Record extracts: Begin
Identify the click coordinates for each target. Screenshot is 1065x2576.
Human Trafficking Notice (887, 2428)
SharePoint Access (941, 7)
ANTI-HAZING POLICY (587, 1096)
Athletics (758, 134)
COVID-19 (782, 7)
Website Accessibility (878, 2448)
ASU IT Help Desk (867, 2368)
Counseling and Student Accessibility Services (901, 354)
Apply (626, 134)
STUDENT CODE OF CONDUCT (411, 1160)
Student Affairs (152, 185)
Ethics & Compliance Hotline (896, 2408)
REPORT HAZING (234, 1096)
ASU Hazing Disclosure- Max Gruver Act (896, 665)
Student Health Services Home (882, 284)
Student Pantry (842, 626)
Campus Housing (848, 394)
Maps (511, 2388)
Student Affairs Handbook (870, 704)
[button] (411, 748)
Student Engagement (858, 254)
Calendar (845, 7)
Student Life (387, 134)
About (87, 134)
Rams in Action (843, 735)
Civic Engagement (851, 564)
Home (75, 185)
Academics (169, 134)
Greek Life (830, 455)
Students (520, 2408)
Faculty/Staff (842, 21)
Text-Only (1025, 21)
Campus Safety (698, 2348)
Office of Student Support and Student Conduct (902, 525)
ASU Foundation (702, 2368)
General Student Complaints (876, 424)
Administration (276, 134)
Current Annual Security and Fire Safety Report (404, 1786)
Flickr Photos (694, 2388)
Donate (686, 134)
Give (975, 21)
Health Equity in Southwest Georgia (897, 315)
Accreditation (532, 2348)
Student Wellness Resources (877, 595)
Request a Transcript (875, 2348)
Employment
Record extracts: End
**Exercise instructions:**
Select and copy every line from the records that includes the word "Services".

**Written reply:**
Counseling and Student Accessibility Services (901, 354)
Student Health Services Home (882, 284)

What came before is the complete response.